Away from the blue chips, the FTSE 250 closed up a very healthy 136.5 points at 9190.5. Despite this move, CMC Markets, the spread-betting and trading firm, announced it had decided to withdraw its proposed listing on the exchange, blaming recent declines in the index. The move comes despite what CMC said has been a positive reception on its investor roadshow. Meanwhile, the small cap index closed up 25.5 points at 3379.1.

Shares in the London Stock Exchange dropped 110p to £10.79, despite its better than expected results, as the chief executive, Clara Furse, made it plain she wants the business to remain independent, despite other bourses seeming to be jumping in and out of bed with each other as fast as contestants on Big Brother.

Shares in 888 Holdings, the web gambling firm, was down 5p at 193.5p, under pressure from concerns about impending US legislation. After the market closed, the US house judiciary committee did indeed approve legislation proposed by Virginian Republican Bob Goodlatte which would outlaw online gambling. It remains unclear whether the proposed law will make it to floor votes in the House of Representatives or the Senate as there is little legislative time remaining before elections in November. Traders said that, regardless, shares in rival PartyGaming - up 1p at 123.75p - are expected to take a knock this morning.

Down on Aim, shares in football agency First Artist closed up 0.62p at 9.625p after it said it was working on a number of potential acquisitions. QXL Ricardo, meanwhile, closed up £13.59 at £119.71 as the online trading platform, once seen as Europe's answer to eBay, reported its first annual profit, just under £1m. Mayborn lurched 18.5p to 497.5p as the babycare and household products group agreed a 500p-a-share bid from Jake Acquisitions, a buyout vehicle backed by 3i which values the business at £116.3m.

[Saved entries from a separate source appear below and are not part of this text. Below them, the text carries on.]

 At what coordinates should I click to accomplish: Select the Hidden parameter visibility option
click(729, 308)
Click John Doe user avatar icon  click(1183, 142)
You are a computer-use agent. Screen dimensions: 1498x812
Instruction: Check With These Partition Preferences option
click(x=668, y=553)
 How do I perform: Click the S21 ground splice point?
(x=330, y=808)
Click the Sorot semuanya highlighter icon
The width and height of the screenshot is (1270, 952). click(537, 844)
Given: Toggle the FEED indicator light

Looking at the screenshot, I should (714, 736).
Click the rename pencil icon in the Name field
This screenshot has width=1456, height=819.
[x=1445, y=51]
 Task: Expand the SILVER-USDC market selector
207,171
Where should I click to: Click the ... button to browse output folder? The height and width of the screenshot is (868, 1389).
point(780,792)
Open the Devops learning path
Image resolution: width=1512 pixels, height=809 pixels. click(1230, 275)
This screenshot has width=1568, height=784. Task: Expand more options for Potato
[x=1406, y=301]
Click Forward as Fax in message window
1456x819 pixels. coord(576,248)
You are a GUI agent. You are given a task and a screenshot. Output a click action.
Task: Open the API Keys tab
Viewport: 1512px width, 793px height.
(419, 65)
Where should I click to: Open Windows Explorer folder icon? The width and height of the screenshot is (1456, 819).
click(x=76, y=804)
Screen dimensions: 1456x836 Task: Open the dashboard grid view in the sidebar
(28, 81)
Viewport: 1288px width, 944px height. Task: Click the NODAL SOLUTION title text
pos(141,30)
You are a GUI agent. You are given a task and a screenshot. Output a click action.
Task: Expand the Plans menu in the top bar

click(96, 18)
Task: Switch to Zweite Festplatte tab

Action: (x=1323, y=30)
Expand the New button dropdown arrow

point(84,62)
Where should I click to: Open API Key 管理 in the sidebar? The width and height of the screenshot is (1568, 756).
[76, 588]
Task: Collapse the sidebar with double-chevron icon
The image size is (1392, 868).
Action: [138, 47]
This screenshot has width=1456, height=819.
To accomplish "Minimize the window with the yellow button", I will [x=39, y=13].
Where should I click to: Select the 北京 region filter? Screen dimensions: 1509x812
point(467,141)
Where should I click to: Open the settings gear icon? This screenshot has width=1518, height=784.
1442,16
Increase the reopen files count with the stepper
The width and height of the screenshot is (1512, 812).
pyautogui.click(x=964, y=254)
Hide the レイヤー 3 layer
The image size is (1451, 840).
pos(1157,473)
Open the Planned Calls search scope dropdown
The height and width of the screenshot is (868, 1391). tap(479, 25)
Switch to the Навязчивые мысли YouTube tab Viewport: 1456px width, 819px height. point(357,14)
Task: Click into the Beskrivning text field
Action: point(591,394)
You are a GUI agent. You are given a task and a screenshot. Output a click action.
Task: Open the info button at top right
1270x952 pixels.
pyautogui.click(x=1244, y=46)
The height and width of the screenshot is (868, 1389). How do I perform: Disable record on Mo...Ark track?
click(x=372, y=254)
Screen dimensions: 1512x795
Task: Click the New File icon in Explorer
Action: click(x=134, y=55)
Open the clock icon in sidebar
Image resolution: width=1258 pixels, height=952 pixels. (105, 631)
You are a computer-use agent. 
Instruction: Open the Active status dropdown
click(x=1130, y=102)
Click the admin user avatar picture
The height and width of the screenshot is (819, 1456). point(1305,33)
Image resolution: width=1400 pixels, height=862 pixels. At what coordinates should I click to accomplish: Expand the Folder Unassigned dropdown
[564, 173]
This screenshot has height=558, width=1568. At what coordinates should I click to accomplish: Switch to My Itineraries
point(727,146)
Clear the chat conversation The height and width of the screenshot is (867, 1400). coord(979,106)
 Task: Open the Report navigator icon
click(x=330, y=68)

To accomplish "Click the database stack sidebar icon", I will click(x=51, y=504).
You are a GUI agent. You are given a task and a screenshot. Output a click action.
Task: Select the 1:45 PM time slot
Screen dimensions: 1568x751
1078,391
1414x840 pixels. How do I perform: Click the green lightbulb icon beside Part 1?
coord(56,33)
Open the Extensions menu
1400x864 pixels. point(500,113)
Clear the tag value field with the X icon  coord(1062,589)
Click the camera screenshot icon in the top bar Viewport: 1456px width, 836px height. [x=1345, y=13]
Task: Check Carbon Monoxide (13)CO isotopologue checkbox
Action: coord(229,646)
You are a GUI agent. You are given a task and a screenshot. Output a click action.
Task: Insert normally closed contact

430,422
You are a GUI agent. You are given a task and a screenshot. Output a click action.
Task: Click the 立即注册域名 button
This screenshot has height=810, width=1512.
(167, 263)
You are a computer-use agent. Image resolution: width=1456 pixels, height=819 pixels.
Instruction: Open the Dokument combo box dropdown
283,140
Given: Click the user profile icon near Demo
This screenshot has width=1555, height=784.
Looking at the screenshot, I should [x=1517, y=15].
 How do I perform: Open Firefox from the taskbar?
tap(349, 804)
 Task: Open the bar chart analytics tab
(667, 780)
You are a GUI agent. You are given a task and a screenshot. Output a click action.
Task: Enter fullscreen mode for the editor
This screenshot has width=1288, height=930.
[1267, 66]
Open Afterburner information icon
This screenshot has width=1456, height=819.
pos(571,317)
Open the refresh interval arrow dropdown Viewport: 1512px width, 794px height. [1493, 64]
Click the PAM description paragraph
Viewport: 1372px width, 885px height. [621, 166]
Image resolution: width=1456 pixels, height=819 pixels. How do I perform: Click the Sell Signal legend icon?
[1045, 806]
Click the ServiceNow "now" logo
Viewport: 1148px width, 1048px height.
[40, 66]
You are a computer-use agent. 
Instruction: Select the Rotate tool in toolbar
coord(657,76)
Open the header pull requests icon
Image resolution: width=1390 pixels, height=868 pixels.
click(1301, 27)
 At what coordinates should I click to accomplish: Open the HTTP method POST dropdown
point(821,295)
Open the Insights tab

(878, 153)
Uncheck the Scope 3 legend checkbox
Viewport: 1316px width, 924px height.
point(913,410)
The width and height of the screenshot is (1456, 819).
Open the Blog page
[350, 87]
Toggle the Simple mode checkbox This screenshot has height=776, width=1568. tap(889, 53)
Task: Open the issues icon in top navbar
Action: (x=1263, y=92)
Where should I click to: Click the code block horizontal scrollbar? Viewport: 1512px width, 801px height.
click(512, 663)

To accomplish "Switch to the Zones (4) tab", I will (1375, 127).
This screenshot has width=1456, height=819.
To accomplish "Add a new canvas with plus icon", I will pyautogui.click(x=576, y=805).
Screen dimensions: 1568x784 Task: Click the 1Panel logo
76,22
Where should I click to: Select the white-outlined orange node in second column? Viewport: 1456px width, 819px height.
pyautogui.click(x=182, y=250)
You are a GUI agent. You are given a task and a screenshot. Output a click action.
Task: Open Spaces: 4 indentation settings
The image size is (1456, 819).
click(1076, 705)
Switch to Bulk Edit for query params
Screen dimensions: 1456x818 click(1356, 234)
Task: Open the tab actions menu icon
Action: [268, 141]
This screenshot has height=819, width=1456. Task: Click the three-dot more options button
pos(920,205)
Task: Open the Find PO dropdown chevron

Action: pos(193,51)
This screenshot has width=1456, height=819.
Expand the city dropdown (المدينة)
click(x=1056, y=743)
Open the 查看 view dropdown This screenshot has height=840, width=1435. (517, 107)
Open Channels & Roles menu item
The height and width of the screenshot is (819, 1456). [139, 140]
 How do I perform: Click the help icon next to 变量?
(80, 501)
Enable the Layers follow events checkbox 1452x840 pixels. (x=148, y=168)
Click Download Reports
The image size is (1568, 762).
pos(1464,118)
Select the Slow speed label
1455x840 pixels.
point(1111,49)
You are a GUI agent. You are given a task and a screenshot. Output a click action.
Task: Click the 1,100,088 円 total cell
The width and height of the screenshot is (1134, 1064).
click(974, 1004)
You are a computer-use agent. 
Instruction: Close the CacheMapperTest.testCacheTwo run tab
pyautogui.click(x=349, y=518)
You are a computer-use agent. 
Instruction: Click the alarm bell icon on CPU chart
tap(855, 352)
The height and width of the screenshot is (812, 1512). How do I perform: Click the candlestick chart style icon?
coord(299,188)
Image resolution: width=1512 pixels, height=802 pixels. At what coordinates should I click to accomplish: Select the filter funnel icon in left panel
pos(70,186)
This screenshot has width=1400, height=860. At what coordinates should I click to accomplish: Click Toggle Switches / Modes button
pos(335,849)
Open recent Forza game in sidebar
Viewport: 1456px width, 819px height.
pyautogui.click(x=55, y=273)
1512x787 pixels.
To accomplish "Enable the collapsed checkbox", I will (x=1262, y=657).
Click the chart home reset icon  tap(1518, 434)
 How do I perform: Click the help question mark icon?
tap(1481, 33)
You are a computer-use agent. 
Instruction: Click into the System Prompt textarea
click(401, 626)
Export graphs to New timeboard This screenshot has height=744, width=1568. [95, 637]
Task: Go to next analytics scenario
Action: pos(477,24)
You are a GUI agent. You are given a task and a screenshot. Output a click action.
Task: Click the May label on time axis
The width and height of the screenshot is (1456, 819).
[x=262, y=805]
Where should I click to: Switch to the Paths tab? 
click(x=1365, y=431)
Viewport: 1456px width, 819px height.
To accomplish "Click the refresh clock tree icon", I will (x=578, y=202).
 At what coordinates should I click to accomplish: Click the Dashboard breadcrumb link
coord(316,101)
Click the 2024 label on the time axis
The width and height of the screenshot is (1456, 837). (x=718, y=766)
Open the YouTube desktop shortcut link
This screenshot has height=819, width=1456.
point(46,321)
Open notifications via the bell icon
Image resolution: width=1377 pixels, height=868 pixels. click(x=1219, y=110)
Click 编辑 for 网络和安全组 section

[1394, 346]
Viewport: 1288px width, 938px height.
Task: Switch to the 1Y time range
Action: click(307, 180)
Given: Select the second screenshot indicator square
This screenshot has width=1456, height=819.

Ramco Energy dropped 9.25p to 13.5p after the oil explorer admitted litigation in Texas and Scotland could jeopardise its ability to trade or even force it to call in administrators.

Two new issues. Monto Minerals joined Aim at 12p a share, raising £16.7m. Shares in the business valued at just shy of £23m ended the day at 12.5p. Arian Silver Corporation, which technically means the company is called Silver Silver Corp as Arian is Welsh for silver, joined Aim following its reversal into Hard Assets. Its shares closed up 1.5p at 28.5p.

Last call for Marconi

What little is left of Marconi looks likely to disappear from the stock market. Yesterday Telent, the rump of Marconi left after Ericsson snapped up the company's telecoms equipment operation, announced it had received a takeover approach from New York financial buyer Fortress Investment Group. The offer, recommended by the board, would value Telent at 529.5p a share or £346m and shares in Telent closed up 44.5p at 512p. News of the approach, which has received clearance from the Pensions Regulator, came as Telent announced a £2m fall in underlying profits from continuing operations to £27m. Revenues slid to £312m from £331m. The offer will be finalised in the next few weeks after checks that big customers will not defect.